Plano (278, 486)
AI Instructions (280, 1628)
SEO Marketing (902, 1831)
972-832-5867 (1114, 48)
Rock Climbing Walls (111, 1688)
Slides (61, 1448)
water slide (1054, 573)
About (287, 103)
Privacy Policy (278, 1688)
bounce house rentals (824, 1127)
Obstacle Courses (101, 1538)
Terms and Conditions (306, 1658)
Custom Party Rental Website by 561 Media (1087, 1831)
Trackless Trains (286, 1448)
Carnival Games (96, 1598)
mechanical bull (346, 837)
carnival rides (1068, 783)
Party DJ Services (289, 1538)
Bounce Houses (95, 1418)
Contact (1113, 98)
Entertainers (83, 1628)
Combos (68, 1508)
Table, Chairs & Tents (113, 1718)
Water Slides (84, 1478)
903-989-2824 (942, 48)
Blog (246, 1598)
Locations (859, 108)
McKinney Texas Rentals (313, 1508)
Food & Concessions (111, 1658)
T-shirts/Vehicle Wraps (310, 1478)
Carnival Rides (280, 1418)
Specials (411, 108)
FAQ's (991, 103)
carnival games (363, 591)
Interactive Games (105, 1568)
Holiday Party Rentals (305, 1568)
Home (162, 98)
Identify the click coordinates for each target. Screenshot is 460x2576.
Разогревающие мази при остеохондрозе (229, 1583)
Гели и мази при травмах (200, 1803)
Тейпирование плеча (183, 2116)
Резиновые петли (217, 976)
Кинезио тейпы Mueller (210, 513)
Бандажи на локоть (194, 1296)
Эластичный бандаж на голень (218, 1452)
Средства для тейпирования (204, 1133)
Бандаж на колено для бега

----

- What the task asks -
If a line of the entries contains "мази", it counts; say how many such lines there are and give only the number.

- Written answer -
2